• Postado por Tiago

Na data instituída para homenagear sua profissão, os professores receberam uma boa notícia. As gratificações por tempo de serviço, auxílio-alimentação e adicional de permanência não farão mais parte do piso salarial nacional pago aos prófis de Santa Catarina. Isso significa dizer que a grana das gratificações virá a mais, além do salário base de R$ 1.132 que passa a valer do ano que vem. O projeto de lei que redefiniu o pagamento do piso nacional na Santa & Bela, de autoria do governador Luiz Henrique da Silveira (PMDB), foi aprovado esta semana pelos deputados estaduais.

O auxílio-alimentação é de R$ 6 por dia. Isso dá uma média mensal de 120 contos que virá a mais na folha de pagamento do professor, com a nova lei. O triênio, que é a gratificação por tempo de serviço, corresponde a 1% do salário. O adicional por permanência é de 5% a ser pago aos professores que têm direito a aposentadoria, mas ainda, por necessidade, continuam encarando uma sala de aula. Ele corresponde a 5% do vencimento e é agregado a cada um dos cinco anos que o professor ainda pode continuar trampando além do tempo da aposentadoria.

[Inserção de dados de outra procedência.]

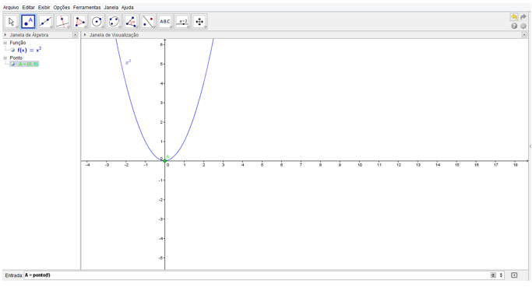Select the Angle tool
Image resolution: width=532 pixels, height=287 pixels.
tap(131, 22)
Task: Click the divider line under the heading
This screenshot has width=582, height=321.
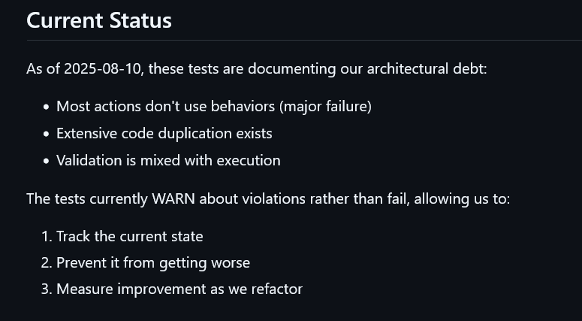Action: 300,39
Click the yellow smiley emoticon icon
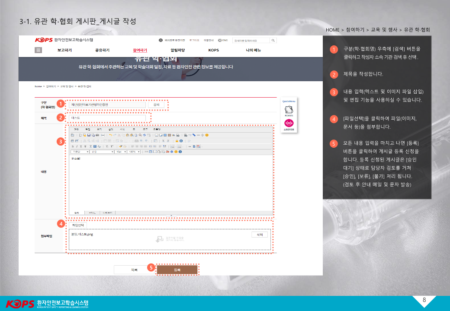Viewport: 450px width, 311px height. pyautogui.click(x=207, y=135)
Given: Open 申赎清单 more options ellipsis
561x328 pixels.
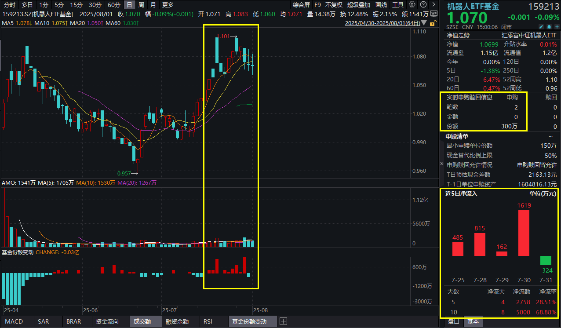Looking at the screenshot, I should (x=550, y=136).
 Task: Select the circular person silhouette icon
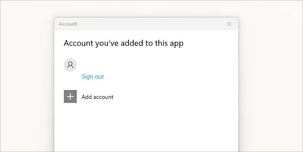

A única sacanagem que ainda permaneceu, reclama o deputado Pedro Uczai (PT), é a gratificação por regência de classe incluída no piso. Uczai foi um dos autores da emenda propondo que a regência fosse paga à parte e separada do piso mínimo. “É uma questão de direito e de dignidade ao trabalhador da educação”, discursa o deputado polacão, que também é professor.

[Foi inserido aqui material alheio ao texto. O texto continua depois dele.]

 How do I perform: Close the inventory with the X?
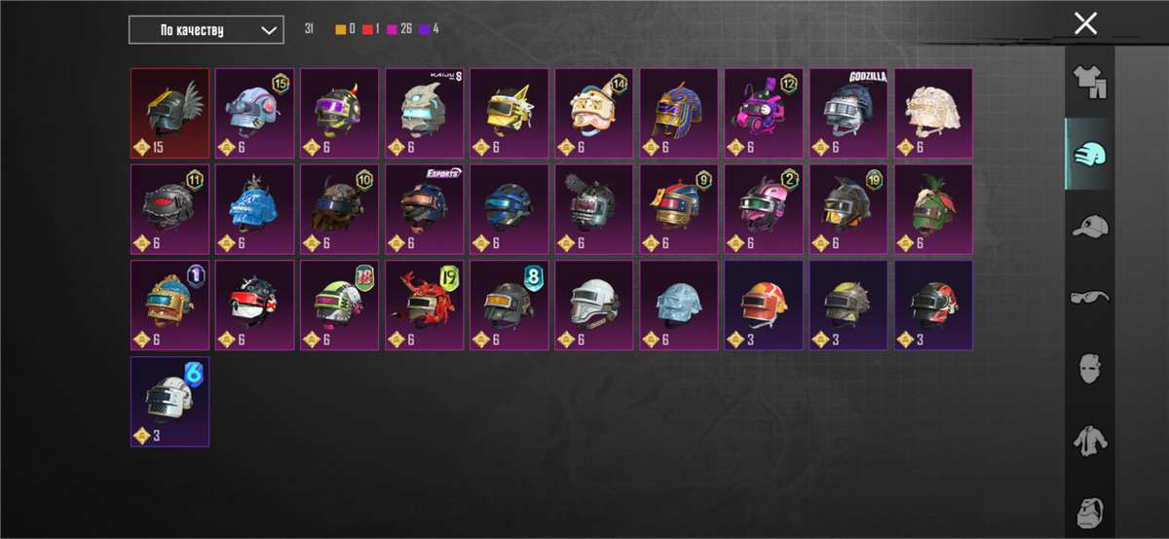point(1085,23)
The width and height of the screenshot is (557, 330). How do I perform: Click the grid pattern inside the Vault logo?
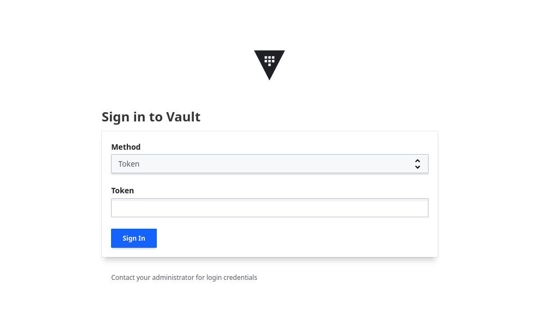(269, 60)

Santa Catarina tem hoje aproximadamente 19,5 professores efetivos na rede estadual de ensino, além de 16,3 mil admitidos por contrato temporário, que são os chamados ACTs. Um prófi que tem formação em ensino médio e trabalha 40 horas semanais ganha a merreca de R$ 536 por mês em início de carreira. Se foi pra faculdade e pegou um canudo, ganha a mixaria de R$ 780.